407    La doctrina sobre el pecado original -vinculada a la de la Redención de Cristo- proporciona una mirada de discernimiento lúcido sobre la situación del hombre y de su obrar en el mundo. Por el pecado de los primeros padres, el diablo adquirió un cierto dominio sobre el hombre, aunque éste permanezca libre. El pecado original entraña “la servidumbre bajo el poder del que poseía el imperio de la muerte, es decir, del diablo” (Cc. de Trento: DS 1511, cf. Hb 2,14). Ignorar que el hombre posee una naturaleza herida, inclinada al mal, da lugar a graves errores en el dominio de la educación, de la política, de la acción social (cf. CA 25) y de las costumbres.

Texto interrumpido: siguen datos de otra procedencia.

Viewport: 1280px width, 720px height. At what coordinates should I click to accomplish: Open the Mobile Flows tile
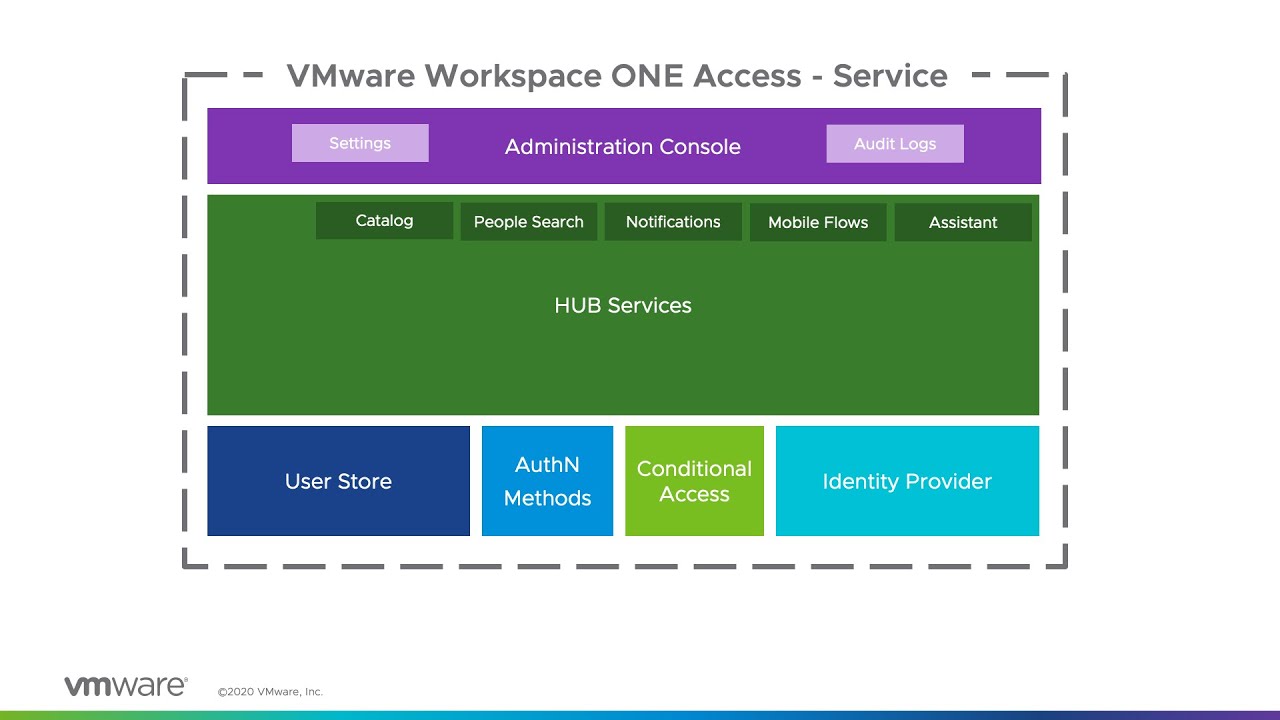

408    Las consecuencias del pecado original y de todos los pecados personales de los hombres confieren al mundo en su conjunto una condición pecadora, que puede ser designada con la expresión de S. Juan: “el pecado del mundo” (Jn 1,29). Mediante esta expresión se significa también la influencia negativa que ejercen sobre las personas las situaciones comunitarias y las estructuras sociales que son fruto de los pecados de los hombres (cf. RP 16).

409    Esta situación dramática del mundo que “todo entero yace en poder del maligno” (1 Jn 5,19; cf. 1 P 5,8), hace de la vida del hombre un combate:

A través de toda la historia del hombre se extiend e una dura batalla contra los poderes de las tinieblas que, iniciada ya desde el origen del mundo, durará hasta el último día según dice el Señor. Inserto en esta lucha, el hombre debe combatir continuamente para adherirse al bien, y no sin grandes trabajos, con la ayuda de la gracia de Dios, es capaz de lograr la unidad en sí mismo (GS 37,2).

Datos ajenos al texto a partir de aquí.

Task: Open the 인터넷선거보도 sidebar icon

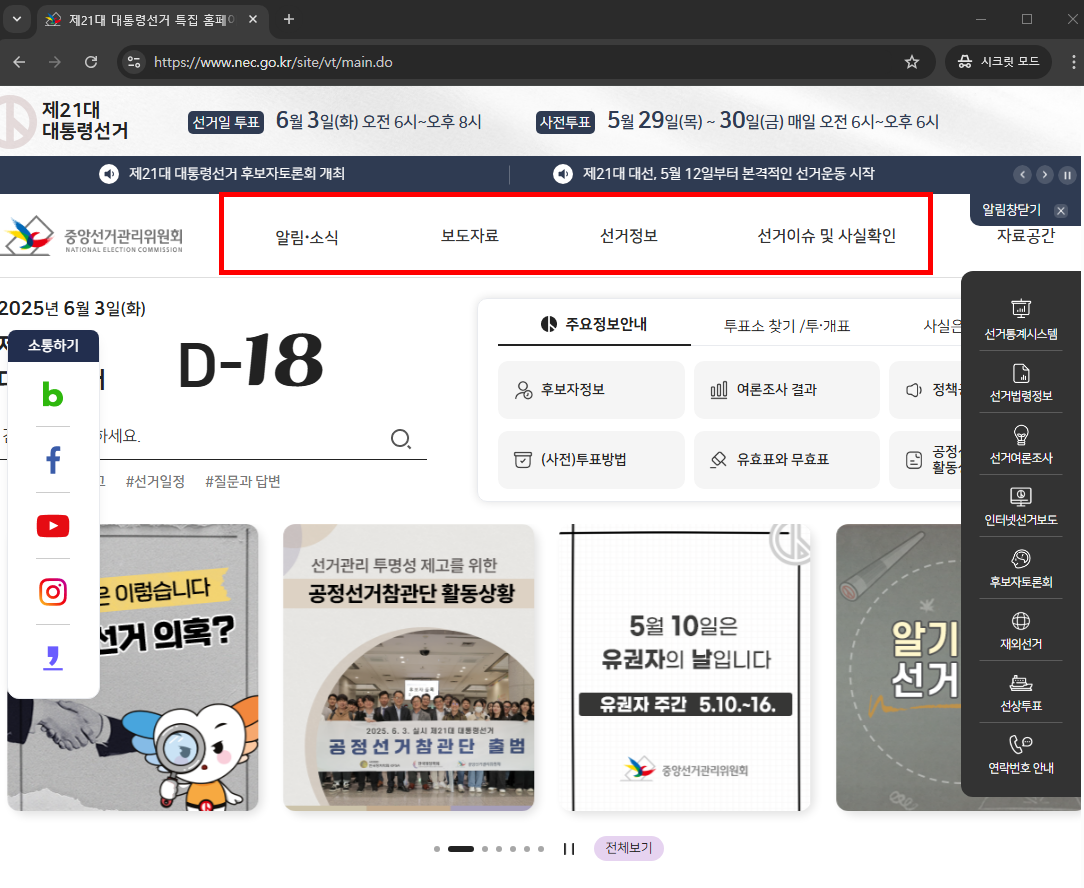Action: click(x=1021, y=509)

IV     “NO LO ABANDONASTE AL PODER DE LA MUERTE”

410    Tras la caída, el hombre no fue abandonado por Dios. Al contrario, Dios lo llama (cf. Gn 3,9) y le anuncia de modo misterioso la victoria sobre el mal y el levantamiento de su caída (cf. Gn 3,15). Este pasaje del Génesis ha sido llamado “Protoevangelio”, por ser el primer anuncio del Mesías redentor, anuncio de un combate entre la serpiente y la Mujer, y de la victoria final de un descendiente de ésta.

411    La tradición cristiana ve en este pasaje un anuncio del “nuevo Adán” (cf. 1 Co 15,21-22.45) que, por su “obediencia hasta la muerte en la Cruz” (Flp 2,8) repara con sobreabundancia la descendencia de Adán (cf. Rm 5,19-20). Por otra parte, numerosos Padres y doctores de la Iglesia ven en la mujer anunciada en el “protoevangelio” la madre de Cristo, María, como “nueva Eva”. Ella ha sido la que, la primera y de una manera única, se benefició de la victoria sobre el pecado alcanzada por Cristo: fue preservada de toda mancha de pecado original (cf. Pío IX: DS 2803) y, durante toda su vida terrena, por una gracia especial de Dios, no cometió ninguna clase de pecado (cf. Cc. de Trento: DS 1573).

359    “Realmente, el el misterio del hombre sólo se esclarece en el misterio del Verbo encarnado” (GS 22,1):

San Pablo nos dice que dos hombres dieron origen al género humano, a saber, Adán y Cristo…El primer hombre, Adán, fue un ser animado; el último Adán, un espíritu que da vida. Aquel primer Adán fue creado por el segundo, de quien recibió el alma con la cual empezó a vivir… El segundo Adán es aquel que, cuando creó al primero, colocó en él su divina imagen. De aquí que recibiera su naturaleza y adoptara su mismo nombre, para que aquel a quien había formado a su misma imagen no pereciera. El primer Adán es, en realidad, el nuevo Adán; aquel primer Adán tuvo principio, pero este último Adán no tiene fin. Por lo cual, este último es, realmente, el primero, como él mismo afirma: “Yo soy el primero y yo soy el último”. (S. Pedro Crisólogo, serm. 117).

Jesús reemplaza nuestra desobediencia por su obediencia

615      “Como por la desobediencia de un solo hombre, todos fueron constituidos pecadores, así también por la obediencia de uno solo todos serán constituidos justos” (Rm 5, 19). Por su obediencia hasta la muerte, Jesús llevó a cabo la sustitución del Siervo doliente que “se dio a sí mismo en expiación”, “cuando llevó el pecado de muchos”, a quienes “justificará y cuyas culpas soportará” (Is 53, 10-12). Jesús repara por nuestras faltas y satisface al Padre por nuestros pecados (cf. Cc de Trento: DS 1529).